- _The problem_:
The following data has a line with "Open the trending" and a line with "Open the calendar icon". Write out exactly those lines and all the lines between them.

Collection entries:
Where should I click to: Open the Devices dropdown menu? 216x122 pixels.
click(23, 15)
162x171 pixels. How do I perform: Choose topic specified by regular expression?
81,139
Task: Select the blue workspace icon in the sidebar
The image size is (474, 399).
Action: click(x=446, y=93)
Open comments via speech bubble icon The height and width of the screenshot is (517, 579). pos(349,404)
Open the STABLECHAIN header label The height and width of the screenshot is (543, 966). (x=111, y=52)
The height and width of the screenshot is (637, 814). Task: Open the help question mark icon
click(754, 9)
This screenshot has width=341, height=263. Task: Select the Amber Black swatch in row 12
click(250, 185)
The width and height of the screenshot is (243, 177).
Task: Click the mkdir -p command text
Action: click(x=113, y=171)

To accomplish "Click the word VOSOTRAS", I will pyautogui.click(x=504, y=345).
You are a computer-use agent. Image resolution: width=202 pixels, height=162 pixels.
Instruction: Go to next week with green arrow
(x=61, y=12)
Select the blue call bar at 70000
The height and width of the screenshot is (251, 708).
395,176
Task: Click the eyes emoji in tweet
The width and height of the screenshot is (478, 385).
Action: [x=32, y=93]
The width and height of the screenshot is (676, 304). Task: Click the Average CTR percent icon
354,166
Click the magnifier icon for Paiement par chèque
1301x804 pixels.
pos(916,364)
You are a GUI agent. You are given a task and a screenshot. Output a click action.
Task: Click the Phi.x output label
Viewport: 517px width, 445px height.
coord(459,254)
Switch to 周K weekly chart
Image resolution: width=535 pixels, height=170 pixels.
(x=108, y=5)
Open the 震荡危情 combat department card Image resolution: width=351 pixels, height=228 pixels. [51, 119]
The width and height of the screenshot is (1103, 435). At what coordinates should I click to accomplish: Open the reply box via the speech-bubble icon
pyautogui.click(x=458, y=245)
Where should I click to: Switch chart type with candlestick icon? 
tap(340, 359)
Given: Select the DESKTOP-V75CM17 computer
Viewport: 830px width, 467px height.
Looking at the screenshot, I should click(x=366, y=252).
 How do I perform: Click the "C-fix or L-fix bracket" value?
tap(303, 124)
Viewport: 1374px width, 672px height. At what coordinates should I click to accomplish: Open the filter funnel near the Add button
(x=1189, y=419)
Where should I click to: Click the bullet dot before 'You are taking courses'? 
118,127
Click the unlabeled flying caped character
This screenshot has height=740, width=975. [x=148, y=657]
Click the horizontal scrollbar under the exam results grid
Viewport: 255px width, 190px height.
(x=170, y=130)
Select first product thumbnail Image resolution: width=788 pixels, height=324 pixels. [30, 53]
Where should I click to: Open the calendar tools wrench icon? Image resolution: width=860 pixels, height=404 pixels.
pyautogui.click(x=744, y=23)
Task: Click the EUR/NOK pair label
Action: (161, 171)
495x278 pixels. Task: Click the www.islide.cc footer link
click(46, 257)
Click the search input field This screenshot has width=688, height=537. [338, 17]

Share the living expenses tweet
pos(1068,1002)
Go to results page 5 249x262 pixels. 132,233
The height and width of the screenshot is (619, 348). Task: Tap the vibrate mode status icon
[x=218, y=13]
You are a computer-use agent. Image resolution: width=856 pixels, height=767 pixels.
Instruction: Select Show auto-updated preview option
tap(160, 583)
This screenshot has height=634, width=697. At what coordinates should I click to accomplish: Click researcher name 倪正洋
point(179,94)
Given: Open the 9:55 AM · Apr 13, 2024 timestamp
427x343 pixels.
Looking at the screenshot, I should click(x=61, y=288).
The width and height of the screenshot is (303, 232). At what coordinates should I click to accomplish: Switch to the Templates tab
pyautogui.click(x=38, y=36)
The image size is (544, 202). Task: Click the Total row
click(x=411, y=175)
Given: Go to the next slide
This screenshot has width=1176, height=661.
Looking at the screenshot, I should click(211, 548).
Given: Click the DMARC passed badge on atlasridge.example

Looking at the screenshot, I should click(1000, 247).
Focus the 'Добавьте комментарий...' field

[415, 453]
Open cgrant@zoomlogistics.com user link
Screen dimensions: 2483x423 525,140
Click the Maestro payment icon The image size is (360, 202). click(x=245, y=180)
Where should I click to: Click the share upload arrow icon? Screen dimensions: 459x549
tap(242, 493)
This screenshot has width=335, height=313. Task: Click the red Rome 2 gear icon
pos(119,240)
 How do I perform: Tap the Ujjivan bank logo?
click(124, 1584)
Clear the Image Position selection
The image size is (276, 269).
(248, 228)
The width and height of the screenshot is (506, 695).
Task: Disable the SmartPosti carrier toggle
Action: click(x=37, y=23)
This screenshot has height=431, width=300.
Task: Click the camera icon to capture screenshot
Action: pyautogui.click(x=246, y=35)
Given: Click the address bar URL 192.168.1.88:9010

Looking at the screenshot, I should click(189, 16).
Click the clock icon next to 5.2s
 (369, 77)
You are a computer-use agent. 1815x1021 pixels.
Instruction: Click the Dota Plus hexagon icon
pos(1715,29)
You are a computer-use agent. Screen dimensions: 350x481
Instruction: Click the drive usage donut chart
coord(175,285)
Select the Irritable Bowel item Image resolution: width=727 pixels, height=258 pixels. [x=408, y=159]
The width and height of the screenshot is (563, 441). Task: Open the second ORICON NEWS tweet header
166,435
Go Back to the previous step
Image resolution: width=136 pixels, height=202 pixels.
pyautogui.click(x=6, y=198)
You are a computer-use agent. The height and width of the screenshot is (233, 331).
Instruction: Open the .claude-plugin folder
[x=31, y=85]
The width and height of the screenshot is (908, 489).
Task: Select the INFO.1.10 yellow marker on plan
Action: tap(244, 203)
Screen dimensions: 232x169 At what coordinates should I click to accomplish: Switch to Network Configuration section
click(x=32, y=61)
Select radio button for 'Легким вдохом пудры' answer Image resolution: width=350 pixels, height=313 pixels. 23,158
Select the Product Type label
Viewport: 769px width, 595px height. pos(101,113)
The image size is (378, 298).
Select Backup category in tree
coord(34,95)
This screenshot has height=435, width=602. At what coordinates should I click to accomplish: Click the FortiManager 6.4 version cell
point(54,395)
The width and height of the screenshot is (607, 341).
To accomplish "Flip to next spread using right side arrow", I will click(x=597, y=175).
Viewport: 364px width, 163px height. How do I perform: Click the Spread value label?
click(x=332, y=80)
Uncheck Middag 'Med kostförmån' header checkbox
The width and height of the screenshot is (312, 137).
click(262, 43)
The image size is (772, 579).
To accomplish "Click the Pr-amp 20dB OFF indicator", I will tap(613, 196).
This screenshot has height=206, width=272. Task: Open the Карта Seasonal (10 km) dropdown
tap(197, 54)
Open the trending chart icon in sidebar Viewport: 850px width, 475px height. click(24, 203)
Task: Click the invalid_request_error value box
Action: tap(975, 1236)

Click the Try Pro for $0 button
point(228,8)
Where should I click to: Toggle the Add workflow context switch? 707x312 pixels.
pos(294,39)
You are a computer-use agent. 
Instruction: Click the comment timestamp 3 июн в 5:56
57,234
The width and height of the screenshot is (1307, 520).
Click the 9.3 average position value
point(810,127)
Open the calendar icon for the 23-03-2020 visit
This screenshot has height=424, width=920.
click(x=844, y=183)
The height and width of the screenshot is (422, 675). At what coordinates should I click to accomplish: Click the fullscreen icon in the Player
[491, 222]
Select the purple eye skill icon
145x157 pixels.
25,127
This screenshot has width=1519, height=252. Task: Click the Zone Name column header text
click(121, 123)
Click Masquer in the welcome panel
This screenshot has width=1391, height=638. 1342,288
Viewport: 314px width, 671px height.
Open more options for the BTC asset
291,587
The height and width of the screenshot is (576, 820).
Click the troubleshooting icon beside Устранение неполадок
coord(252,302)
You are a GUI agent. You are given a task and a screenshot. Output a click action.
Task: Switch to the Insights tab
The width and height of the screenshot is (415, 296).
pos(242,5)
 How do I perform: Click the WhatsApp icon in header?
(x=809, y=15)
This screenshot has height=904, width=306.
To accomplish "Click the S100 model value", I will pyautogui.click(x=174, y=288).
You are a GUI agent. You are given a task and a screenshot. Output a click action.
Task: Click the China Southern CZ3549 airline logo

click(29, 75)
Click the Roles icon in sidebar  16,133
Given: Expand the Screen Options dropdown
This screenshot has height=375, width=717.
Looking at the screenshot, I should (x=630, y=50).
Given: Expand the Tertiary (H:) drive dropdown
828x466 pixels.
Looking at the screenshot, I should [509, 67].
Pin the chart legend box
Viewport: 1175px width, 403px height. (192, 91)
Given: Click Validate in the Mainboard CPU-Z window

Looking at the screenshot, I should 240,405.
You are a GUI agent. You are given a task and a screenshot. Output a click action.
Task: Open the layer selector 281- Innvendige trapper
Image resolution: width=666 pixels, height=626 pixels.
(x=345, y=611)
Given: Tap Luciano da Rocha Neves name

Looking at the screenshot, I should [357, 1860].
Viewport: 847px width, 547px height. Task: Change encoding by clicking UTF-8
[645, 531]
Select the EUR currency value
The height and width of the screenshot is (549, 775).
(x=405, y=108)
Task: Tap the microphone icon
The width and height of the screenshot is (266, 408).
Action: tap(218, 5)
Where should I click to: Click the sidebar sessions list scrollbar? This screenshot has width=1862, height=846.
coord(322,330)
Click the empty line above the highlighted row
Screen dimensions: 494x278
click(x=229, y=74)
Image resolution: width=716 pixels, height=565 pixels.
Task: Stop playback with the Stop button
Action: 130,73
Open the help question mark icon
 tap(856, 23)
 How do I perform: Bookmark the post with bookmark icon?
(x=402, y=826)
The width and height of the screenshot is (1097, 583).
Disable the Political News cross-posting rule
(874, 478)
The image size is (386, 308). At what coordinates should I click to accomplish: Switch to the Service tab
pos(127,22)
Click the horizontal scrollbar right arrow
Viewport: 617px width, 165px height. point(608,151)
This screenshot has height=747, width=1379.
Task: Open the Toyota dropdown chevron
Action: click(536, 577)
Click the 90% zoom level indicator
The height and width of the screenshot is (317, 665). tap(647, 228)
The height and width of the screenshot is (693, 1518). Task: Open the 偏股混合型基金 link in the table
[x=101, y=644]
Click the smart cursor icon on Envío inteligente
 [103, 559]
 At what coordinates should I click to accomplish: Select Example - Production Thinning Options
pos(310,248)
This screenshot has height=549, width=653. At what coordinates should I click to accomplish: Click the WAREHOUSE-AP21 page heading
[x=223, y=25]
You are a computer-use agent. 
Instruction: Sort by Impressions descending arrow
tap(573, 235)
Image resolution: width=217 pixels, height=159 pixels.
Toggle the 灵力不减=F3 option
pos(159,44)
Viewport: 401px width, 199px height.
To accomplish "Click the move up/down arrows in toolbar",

- _Problem solution_:
Open the trending chart icon in sidebar Viewport: 850px width, 475px height. click(24, 203)
Task: Click the invalid_request_error value box
Action: tap(975, 1236)

Click the Try Pro for $0 button
point(228,8)
Where should I click to: Toggle the Add workflow context switch? 707x312 pixels.
pos(294,39)
You are a computer-use agent. 
Instruction: Click the comment timestamp 3 июн в 5:56
57,234
The width and height of the screenshot is (1307, 520).
Click the 9.3 average position value
point(810,127)
Open the calendar icon for the 23-03-2020 visit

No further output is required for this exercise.